• **YOUR ASSIGNMENT**
Lines that include "computer" make up the answer; copy all of them from the data below.

• **DATA SUPPLIED**

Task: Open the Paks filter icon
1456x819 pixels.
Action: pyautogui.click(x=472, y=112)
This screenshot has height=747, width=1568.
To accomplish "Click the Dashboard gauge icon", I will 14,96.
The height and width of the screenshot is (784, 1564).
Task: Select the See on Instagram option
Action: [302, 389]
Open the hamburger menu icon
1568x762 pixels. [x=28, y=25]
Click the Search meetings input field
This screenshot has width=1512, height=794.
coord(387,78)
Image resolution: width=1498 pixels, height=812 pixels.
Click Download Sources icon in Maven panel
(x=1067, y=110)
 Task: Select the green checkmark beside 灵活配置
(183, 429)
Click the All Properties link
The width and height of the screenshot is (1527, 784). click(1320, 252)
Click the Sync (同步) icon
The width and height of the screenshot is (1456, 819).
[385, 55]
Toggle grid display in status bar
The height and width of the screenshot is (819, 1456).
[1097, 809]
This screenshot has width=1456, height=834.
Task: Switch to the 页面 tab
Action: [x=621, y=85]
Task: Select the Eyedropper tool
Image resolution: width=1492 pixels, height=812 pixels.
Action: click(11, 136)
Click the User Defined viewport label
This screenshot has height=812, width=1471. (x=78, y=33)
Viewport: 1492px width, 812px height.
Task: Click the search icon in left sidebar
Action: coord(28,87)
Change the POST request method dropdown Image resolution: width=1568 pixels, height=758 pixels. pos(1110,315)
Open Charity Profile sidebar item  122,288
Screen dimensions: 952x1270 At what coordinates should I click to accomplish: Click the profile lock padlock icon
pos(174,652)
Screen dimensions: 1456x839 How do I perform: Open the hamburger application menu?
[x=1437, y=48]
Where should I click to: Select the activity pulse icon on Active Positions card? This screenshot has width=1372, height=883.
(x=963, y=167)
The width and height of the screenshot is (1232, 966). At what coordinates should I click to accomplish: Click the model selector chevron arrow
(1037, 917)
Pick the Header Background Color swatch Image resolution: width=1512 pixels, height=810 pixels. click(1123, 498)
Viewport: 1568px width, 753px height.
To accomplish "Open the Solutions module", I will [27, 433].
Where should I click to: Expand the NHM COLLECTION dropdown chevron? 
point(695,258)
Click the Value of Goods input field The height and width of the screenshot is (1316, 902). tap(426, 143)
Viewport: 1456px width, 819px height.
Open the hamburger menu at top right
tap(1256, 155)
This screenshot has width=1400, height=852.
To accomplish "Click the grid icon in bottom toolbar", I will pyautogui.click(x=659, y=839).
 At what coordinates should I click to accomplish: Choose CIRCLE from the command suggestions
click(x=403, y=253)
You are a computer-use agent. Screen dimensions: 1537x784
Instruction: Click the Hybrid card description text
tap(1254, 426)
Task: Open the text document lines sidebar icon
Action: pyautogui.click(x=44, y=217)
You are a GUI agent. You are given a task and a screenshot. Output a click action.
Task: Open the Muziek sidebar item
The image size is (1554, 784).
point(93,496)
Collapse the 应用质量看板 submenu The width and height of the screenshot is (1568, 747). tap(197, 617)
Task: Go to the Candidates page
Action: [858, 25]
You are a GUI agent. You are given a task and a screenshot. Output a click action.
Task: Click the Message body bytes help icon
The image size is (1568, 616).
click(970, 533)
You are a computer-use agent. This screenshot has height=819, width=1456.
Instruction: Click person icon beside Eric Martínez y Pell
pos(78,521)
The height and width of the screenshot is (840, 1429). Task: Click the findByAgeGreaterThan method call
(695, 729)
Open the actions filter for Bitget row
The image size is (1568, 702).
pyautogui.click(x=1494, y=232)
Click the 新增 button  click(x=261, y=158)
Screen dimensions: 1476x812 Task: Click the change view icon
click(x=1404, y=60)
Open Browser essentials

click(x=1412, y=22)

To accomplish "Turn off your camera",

• **RESULT**
You are a computer-use agent. Screen dimensions: 1537x784
You are a computer-use agent. This screenshot has height=819, width=1456.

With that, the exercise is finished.